For nine years Patrick Marber has grappled with writer’s block (which by some miracle doesn’t affect his screenplay work), but the pipes are now ungummed and wallop! his new bolus of creativity splatters across the Dorfman stage. It’s a wordy three-hander set in the swamp of non-league football. Marber brilliantly captures the grubbiness and despairing optimism of ageing sportsmen who inhabit a golden age that never was.
We meet Kidd, a hopeless but garrulous manager, as he tussles with Yates, a lugubrious old kit-man, for a controlling stake in a dazzling young talent, Jordan. The emotional terrain is lifted directly from Pinter and Mamet: male losers fighting over scraps of nothing. But where Pinter and Mamet use hints and shades to suggest isolation, Marber whacks it straight into the script. This club is all we have, bleat the characters. And there’s no warmth or amity between them. Exploitation and bad faith are the basis of their squabbles.

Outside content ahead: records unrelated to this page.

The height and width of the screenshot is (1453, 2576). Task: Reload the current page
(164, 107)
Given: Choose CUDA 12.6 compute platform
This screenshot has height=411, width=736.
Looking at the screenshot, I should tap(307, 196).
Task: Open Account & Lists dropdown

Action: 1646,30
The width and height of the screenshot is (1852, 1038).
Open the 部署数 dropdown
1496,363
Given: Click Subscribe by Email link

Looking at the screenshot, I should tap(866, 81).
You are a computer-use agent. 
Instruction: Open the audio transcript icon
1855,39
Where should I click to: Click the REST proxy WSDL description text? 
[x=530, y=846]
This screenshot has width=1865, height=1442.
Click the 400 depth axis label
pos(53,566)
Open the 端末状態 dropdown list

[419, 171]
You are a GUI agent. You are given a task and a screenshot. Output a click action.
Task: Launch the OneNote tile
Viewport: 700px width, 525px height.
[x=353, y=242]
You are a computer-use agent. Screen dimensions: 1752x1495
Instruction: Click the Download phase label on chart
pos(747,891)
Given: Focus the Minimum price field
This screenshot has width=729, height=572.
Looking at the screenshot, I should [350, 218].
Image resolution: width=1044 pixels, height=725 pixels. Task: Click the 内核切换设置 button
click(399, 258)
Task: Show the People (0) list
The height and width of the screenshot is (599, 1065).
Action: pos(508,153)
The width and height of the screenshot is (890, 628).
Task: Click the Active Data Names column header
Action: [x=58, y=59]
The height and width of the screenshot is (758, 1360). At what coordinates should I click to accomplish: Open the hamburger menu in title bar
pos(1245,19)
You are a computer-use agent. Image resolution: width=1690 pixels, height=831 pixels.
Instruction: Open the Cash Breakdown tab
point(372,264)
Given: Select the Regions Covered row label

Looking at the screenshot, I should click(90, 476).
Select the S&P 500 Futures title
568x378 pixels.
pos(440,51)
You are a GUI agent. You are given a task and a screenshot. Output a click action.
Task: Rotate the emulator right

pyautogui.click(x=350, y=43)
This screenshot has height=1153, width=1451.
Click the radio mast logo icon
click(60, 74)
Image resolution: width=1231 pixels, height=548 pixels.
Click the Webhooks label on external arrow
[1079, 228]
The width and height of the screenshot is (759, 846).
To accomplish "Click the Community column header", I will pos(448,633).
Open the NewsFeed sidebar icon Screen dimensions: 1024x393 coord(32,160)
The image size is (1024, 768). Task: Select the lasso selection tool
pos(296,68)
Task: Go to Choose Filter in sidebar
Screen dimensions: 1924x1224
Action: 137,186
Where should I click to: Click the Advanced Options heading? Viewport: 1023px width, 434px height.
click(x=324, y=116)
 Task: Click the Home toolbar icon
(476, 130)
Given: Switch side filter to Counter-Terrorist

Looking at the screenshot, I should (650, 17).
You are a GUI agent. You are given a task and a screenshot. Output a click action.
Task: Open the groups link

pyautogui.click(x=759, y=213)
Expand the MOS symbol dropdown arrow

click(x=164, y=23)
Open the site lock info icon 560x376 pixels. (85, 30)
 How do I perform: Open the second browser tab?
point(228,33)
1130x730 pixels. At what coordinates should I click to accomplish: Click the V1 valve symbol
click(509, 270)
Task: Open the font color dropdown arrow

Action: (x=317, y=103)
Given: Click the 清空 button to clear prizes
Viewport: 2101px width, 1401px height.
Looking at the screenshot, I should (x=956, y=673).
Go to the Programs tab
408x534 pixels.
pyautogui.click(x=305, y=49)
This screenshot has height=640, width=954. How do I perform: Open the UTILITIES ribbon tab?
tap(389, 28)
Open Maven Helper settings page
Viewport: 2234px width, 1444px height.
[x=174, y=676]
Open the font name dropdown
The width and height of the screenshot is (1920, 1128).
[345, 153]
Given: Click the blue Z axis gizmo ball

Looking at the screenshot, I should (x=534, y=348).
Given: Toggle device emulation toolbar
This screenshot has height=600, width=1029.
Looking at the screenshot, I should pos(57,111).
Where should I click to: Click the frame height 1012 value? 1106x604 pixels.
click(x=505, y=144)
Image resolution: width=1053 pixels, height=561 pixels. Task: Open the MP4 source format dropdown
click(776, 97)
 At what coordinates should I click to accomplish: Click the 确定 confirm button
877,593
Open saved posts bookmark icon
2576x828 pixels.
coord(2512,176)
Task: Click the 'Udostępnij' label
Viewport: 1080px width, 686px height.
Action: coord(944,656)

As the plot develops, the play’s configuration works against it, with the second act far longer than the first (better the other way around). The woman next to me yawned a lot. Marber’s spare, muscular dialogue is the major selling-point. There are great set-piece speeches recounting famous last-gasp victories won on mud-pie pitches against murderous oppositions. But some of the natter gets soggy. Yates recalls scoring a winner as a young hopeful. ‘I was never so loved. Nor loved this life so strong.’ In a Yorkshire accent it sounds like the Hovis advert. In Yates’s dialect, Cockney, it sounds forced.
And Marber’s characterisation goes awry. Young Jordan hints at his criminal past but he’s too naïve to summon his agent during contract negotiations. Offered a trial at Birmingham City, he moans that he’s being frozen out by non-league football. He even contemplates skipping the trial and continuing as a no-hoper on zero wages. What muppet would do that? Morally, he’s unfathomable. At first he’s a pious Christian who hates cheats. Later he’s a greedy liar who uses a screwdriver as a weapon. No sense there.
During rehearsals actors are supposed to anatomise a script line by line and grill the author about their characters’ motives. This inquisition uncovers and resolves illogicalities but it seems to have failed here. Perhaps over-reverence for Marber stifled honest debate. The same worshipful attitude seeped into the press-night crowd, who responded with dutiful, rather than jubilant, approval at the curtain call. Next morning the play won a host of four-star raves from the national dailies. Little wonder. The chunky papers are more like a collective West End fanzine these days. They prefer anodyne gush-jobs to disinterested critiques. Few reviewers lampoon plays regularly. I do. So does Quentin. But honeyed idolatry is unreadable and cheats punters of the truth.
Beckett is one writer it’s impossible to knock. All complaints levelled against him should, according to his fans, be celebrated as virtues. He’s obscure (enigmatic), pretentious (ground-breaking), bogus (visionary), humourless (hilarious), self-regarding (single-minded), elitist (erudite), infantile (playful), depressing (fearless) and so on. All That Fall, a radio play from 1956, is replete with Beckettian faults (excellences), which supporters will relish and detractors revile. I found it slightly boring, occasionally funny, entirely pointless and rather enjoyable. Play-goers experience the show seated in whitewashed rocking chairs (a nod to Watt, for the cognoscenti) surrounded by saffron torchlight that blazes and fades according to the dramatic mood. This contrived arrangement is beautifully restful.
Beckett’s threadbare plot introduces us to Mrs Rooney, a jabbering crone, who travels to a train station to fetch her blind husband home to their rural cottage. Mrs Rooney is a prototype for Winnie from Happy Days (the script dates from the same year), but her witterings are more engaging because her mission is clear-cut and she interacts with lots of characters along the way. Her background is a puzzle. She’s elderly, with adult children, but she mourns the loss of an infant whose death may have been violent. Did her husband have a hand in it? Uncertain. Other symbolic obscurities pop up. Senility represents deliverance; dung emblemises prosperity; roads and railways are an imaginary, or perhaps a genuine, setting for death.
As I eased back on my tilting throne with these variegated motifs swirling around in my head I suddenly had a light-bulb moment. Flash! Of course! It’s deliberate. Beckett weaves these interconnected pluralities into his scripts as a guarantee of lasting fame with academia. He himself had pursued a university career as a Proust specialist after graduating, so he knew his audience intimately. He calculated that the play-going public might tire of his elusive, and allusive, works but the pipe-smoking professors would always cherish his riddles. The sly old dog.